CHAPTER TWO


I was in the office of the Homicide Commander.

“If she did it,” I said, “wouldn’t she work up a better alibi?”

“You met her?” Quirk said.

“Not yet.”

“When you do, don’t let her do brain surgery.”

“Not smart?”

“Not even close,” Quirk said.

“Maybe the alibi is elegant in its simplicity,” I said.

“I know,” Quirk said. “We thought about that. A lot of cases you got some rocket scientist who has six witnesses say that he was a hundred miles away, which gives you a place to start. All you got to do is poke a hole in one witness and the whole thing collapses.”

“You can’t disprove her alibi.”

“Nope.”

“And it occurs to a seasoned investigator like myself that only an innocent person would have an alibi that sucked this bad.”

“Seasoned investigator,” Quirk said.

“So maybe she’s smarter than we think she is.”

“Even if she were much smarter than we think she is…”

“She’s not capable of trickery?”

“Talk to her,” Quirk said. “And get back to me.”

“You don’t think it’s a double fake,” I said.

“She’s dumber than my dick,” Quirk said.

“That dumb?” I said.

“But better-looking,” Quirk said.

“Anything you don’t like about the case?” I said.

“I’d like to find the murder weapon. I’d like to tie her to it. I’d like to put her in the room when he died.”

“And you’d like to have a video of her pulling the trigger.”

“Yeah.”

“That aside,” I said, “anything that doesn’t seem right to you?”

Quirk was a big strong healthy-looking guy, one of the two or three toughest people I’d ever met. He was also one of the most orderly. There was nothing in his office that didn’t need to be there, and what was there was neatly arranged. The only thing on the desk was a plastic cube that displayed his wife and children and the family dog.

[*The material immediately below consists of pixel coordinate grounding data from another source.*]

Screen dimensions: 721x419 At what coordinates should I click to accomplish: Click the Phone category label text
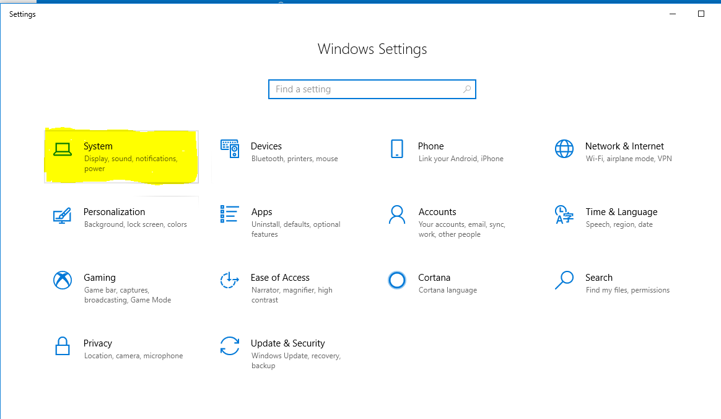click(x=431, y=146)
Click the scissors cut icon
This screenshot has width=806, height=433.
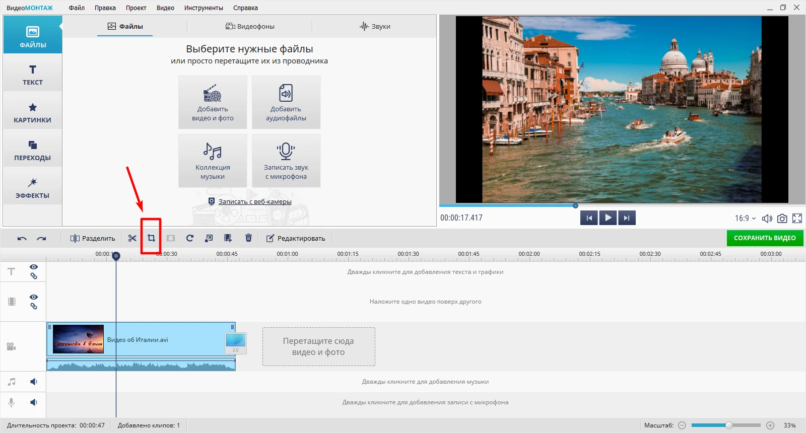point(132,238)
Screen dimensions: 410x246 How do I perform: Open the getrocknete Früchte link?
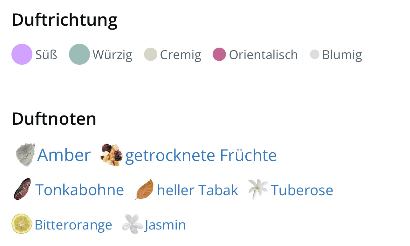pos(201,155)
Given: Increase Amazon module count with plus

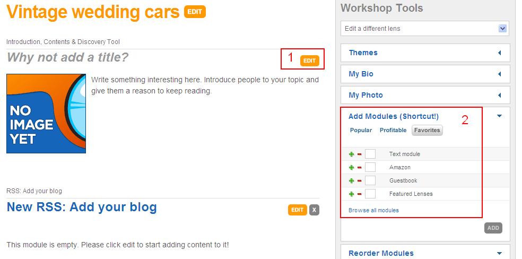Looking at the screenshot, I should tap(351, 167).

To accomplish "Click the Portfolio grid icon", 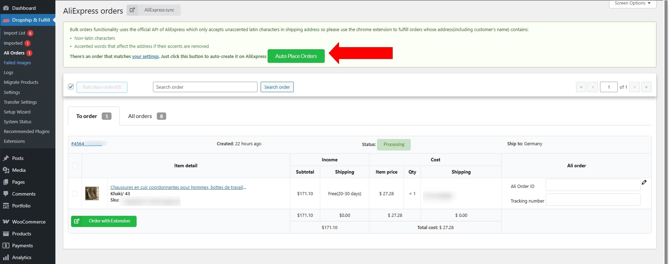I will point(6,206).
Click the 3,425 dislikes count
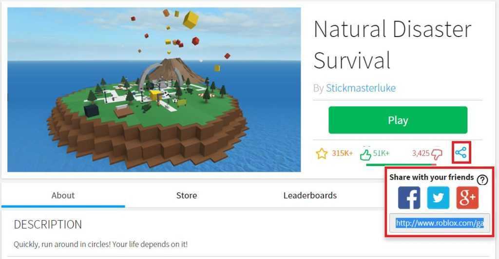Image resolution: width=499 pixels, height=259 pixels. pyautogui.click(x=421, y=153)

“Other than the lousy alibi? No.”

“There were powder burns on his hands,” I said.

“Sure. He shot himself then got rid of the gun so we wouldn’t catch him.”

“Maybe somebody wanted to cover up the suicide.”

“Sure. Or maybe Dr. Kevorkian stopped by.”

“Just a thought.”

“Somebody points a gun at you,” Quirk said, “close range, you put your hands up in front of your face like to protect yourself.”

Quirk raised his hands.

“Guy pulls the trigger,” he said. “You get powder residue on your hands.”

“Good point,” I said. “But wouldn’t it be on the palms, where if he shot himself it would be on the back?”

“And if he shot himself it would be mostly on the gun hand,” Quirk said.

“Yes.”

“He had powder residue on both hands, mostly on the palms.”

“I hate when you’re right,” I said.

“I’m used to it,” Quirk said. “She did it. Go talk to her.”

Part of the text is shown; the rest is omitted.